JUNE, 2007
#11 – ZAO-SAN
Zao-san was to be my second mulligan after Hachimantai. I’d abandoned Mr Fujimoto on a sunny Yamagata afternoon but by dawn, the next morning rain was pounding the streets. Zao-san, looming over the eastern reaches of town, was clad from head to toe in an ugly, dark, rainy season murk.
“I’ll be buggered if I’m hiking up anything in that,” I thought peering out through hotel curtains then rolled over in bed and slept until the free breakfast buffet downstairs had almost finished. After gorging myself on rice and sausages I hit the sack again, deciding to give the weather another twenty-four hours to buck up.
By three that same afternoon, I’d ventured out on the tourist trail to the town of Yamadera, some twenty minutes by train from Yamagata. There I climbed through the mists, beneath towering cryptomeria up and around an old temple complex in the crags above the town. Zao lay immediately to the south and was still cloaked heavily in cloud. Apparently, a trail leads up into the hills to the mountain from Yamadera, a perfect start or endpoint for a traverse of the mountain.
Alas, as magical as it may have been to undertake such a hike, with a rain clogged forecast for days to come I had no desire to get out in forests and slop around in the glug. And so, after downing another buffet breakfast on my third day in Yamagata, I begrudgingly boarded the tourist bus bound for the mountain top.
On Katta-dake, a lesser peak on Zao they’ve plonked a rather large visitor centre and caked football fields worth of mountainside with asphalt. A few cars cruised around slowly on slick tarmac through the low, windswept cloud and I piled out of the bus with an entourage of oohing and ahhing grandmas clad in rain gear and old men in sports jackets and sneakers. The visitor centre was packed with day-trippers eyeing off souvenirs and ramen menus. Kids ran amuck, clambering over the furniture, beyond which, out through the plate glass, thick cloud swirled in a strengthening breeze.
Eventually, I left the confines of the visitor centre and stepped into a cold, gusty crosswind which blew a spattering of precipitation into my face. As the building swiftly vanished into cloud behind me I moved into the Twilight Zone. The cold wind whipped at my hat. A bird chirped off to my left in the mist. The only other sound: the crunch of my boots on the gravelly earth beneath my feet. I roamed some strange lost highway marked sporadically with pale grey, wind blasted poles poking at odd angles out of the ground. Alongside the trail clumps of low, purple flowered vegetation dotted the earth. An approaching straggler or two would appear out of the gloom mere metres in front of me, grim faced and damp as if they had fled the wrath of some terrible marauding thing lurking further on. The buffeting cross-wind blasted in from over my left shoulder, overladen with moisture and ice crystallised on my shirt and eyelashes. My ears ached and my nose began dribbling into the stubble above my upper lip. I had to keep moving to stay warm. It wasn’t the single polo shirt day I’d imagined it was down in the humid confines of Yamagata. I wandered, jaw clenched, past small cairns of stones and boulders that would have been good rest points in more hospitable conditions. At a rickety signpost animated by the gusts whipping around it I turned into the wind and a short climb later a torii gate, shrine and hut materialised, perched on ground that had changed to a rich shade of ochre. Amongst some red boulders beyond the hut, I located the summit post and assumed I was on top of Zao-san, a mountain – though you could be excused for not realising it – on Planet Earth at the dawn of the twenty-first century. Cloud reduced visibility to mere metres and I squatted down behind a boulder before fishing the camera out of my pack. A shape wandered away from the hut. There must have been someone inside. I soaked up the atmosphere for a few minutes and briefly considered whether your typical blue skied mountain views were overrated.

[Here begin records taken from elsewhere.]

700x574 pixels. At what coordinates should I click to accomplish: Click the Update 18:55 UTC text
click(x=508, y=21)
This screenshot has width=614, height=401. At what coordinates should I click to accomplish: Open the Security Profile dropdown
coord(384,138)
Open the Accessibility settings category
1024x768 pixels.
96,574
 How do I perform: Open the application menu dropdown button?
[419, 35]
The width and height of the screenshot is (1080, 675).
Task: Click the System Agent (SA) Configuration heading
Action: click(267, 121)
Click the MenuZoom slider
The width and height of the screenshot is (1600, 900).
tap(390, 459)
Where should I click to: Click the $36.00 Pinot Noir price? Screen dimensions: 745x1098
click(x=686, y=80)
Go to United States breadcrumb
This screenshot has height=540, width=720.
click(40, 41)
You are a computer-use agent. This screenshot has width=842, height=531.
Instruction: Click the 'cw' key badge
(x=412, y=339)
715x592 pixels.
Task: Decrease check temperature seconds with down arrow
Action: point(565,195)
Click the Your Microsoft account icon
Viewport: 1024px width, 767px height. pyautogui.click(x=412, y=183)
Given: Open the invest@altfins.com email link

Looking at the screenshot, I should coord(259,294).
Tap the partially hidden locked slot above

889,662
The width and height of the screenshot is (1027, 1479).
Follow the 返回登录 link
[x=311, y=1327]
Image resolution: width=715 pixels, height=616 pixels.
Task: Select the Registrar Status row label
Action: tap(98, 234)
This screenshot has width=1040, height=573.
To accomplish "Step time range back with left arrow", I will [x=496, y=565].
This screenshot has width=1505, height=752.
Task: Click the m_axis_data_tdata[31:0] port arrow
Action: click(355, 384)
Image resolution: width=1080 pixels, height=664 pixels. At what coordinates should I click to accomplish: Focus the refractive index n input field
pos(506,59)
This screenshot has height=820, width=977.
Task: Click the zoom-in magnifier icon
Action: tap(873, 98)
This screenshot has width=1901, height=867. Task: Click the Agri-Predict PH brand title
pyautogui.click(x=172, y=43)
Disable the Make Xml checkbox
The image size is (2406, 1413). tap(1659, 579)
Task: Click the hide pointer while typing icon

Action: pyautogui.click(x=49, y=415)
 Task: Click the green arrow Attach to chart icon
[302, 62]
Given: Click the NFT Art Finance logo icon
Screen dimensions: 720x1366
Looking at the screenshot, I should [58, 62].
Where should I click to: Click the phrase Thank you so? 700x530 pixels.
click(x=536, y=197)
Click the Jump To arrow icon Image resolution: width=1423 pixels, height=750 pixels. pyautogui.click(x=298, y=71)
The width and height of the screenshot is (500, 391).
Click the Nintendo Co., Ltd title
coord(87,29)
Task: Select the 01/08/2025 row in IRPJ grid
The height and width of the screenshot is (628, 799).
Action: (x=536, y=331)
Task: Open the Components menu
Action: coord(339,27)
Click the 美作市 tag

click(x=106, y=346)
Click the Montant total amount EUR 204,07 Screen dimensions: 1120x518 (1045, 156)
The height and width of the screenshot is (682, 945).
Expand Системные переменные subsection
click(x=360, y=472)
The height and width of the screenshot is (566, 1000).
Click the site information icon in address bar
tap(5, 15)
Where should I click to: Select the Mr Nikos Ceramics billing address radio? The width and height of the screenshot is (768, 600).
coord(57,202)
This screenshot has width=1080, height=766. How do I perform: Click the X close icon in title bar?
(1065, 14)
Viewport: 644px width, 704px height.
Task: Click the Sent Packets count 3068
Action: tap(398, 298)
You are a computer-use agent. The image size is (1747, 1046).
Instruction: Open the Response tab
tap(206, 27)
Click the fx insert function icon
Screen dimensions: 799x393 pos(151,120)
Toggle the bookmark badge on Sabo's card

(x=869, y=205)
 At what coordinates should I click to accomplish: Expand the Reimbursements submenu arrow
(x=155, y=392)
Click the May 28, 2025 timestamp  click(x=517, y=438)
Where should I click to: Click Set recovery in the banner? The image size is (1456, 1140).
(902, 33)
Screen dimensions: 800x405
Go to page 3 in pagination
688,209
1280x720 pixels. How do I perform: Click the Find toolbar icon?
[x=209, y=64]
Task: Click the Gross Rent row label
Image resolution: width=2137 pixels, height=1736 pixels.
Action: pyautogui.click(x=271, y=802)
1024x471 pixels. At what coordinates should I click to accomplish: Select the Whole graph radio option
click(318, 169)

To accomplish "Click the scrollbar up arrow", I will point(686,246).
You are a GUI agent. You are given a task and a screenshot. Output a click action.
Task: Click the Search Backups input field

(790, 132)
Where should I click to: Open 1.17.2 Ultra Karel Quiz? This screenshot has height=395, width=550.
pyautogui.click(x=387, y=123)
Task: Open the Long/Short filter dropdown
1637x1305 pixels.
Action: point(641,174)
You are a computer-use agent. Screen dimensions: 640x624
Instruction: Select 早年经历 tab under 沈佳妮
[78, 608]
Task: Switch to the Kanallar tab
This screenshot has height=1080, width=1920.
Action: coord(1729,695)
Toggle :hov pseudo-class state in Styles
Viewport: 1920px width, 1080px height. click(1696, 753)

On the return trip, the murk lifted just enough to reveal handfuls of day-trippers strolling across the otherworldly landscape and downhill, from where I assumed the visitor centre still sat, to catch a glimpse of the magnificent Okama Crater and its mystical waters. Depending on the time of the day and the state of the weather the lake can range from a brilliant dazzling blue to a deep green.
I stood alone, off to the side and marvelled at its jade green waters. Digital cameras beeped and a few people chatted but silence still dominated out there in that strange place. Soon the chilly air got the better of me and I climbed the rise and slipped back through the portal separating two worlds. I’d returned to the visitor centre, a bleary eyed and dribbly nosed stranger, to be assaulted by the sights and sounds of the milling throng and their scampering kids. I wandered around the souvenir stands, slowly thawing out and found a vending machine in the corner and bought a hot can of coffee. Not overly satisfied with myself at having resorted to a mulligan I sat down against the glass, back to the swirling cloud and waited for the bus to whisk me down into town.